You could probably get away with using containers for the arbiter and 
'share' an arbiter "host" among clusters. We haven't had a chance to try 
that yet, but with net=host and a unique IP per container, I don't see 
why it would be an issue.

> - if so, how do you feel about it?

Very happy. Reasonable and reliable performance (compared to other 
distributed storage). Gluster does not have the performance of a direct 
attached SSD drive but none of the distributed storage options can do 
that, unless they cheat with heavy buffering and async writes which is 
problematic on VM files, if something bad happens.

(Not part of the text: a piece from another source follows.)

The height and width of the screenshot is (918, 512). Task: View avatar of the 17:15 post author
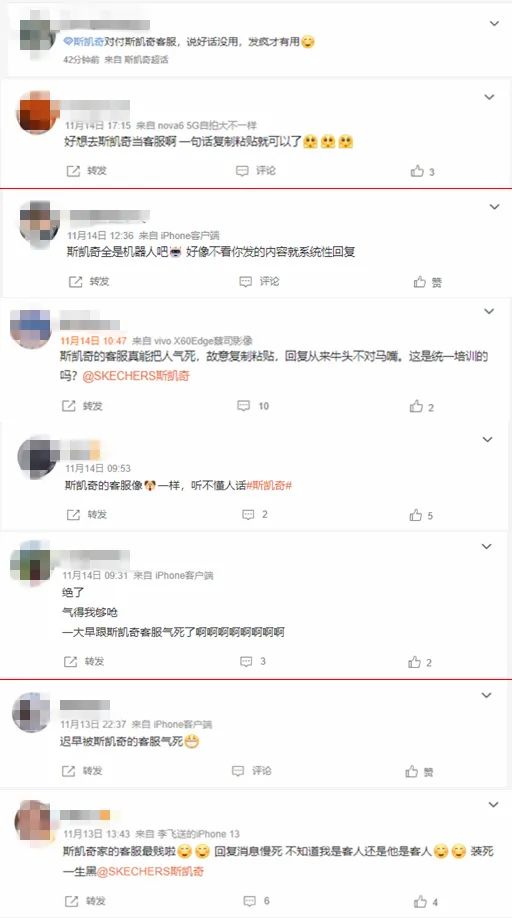tap(37, 112)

> - if a node crashes/reboots, how the system re-syncs? Will the VM 
> files be fully resynchronized, or the live node keeps some sort of 
> write bitmap to resynchronize changed/written chunks only? (note: I 
> know about sharding, but I would like to avoid it);

Without sharding any reheal after an outage (planned or otherwise) will 
take a LOT longer (because you have to sync the entire VM file which in 
our case is 20GB to 150GB per VM affected). That can take quite a while 
even with a fast network.
With sharding in many cases the reheal after maintenance amounts to a 
'pause' and is almost a non-event, because it only has to heal the few 
shards that are out of sync.

The cool thing about gluster in old-school replication node, is the VM 
files are all there on each node. There is no master index that can get 
corrupted with your bits spread out among the various nodes.
Of course with sharding, you would have to re-assemble the file, but 
that has been discussed on this list and we have tested that several 
times on even large VMs, by removing a brick and having a tech 
re-assemble and check the md5sum to make sure we have a working VM file.

>
> - finally, how much stable is the system?

We were on 3.4 for years for some old clusters, never had a serious 
problem but we had to be really careful during upgrades/reboots because 
they were 2 node systems and if you didn't do things precisely you ended 
up with a split-brain. On the rare crash event, we would often pick a 
good image from one of the nodes and designate it as the source.

We are on 3.10 now and the arbiter+sharding go a long way in solving 
that issue.

-wk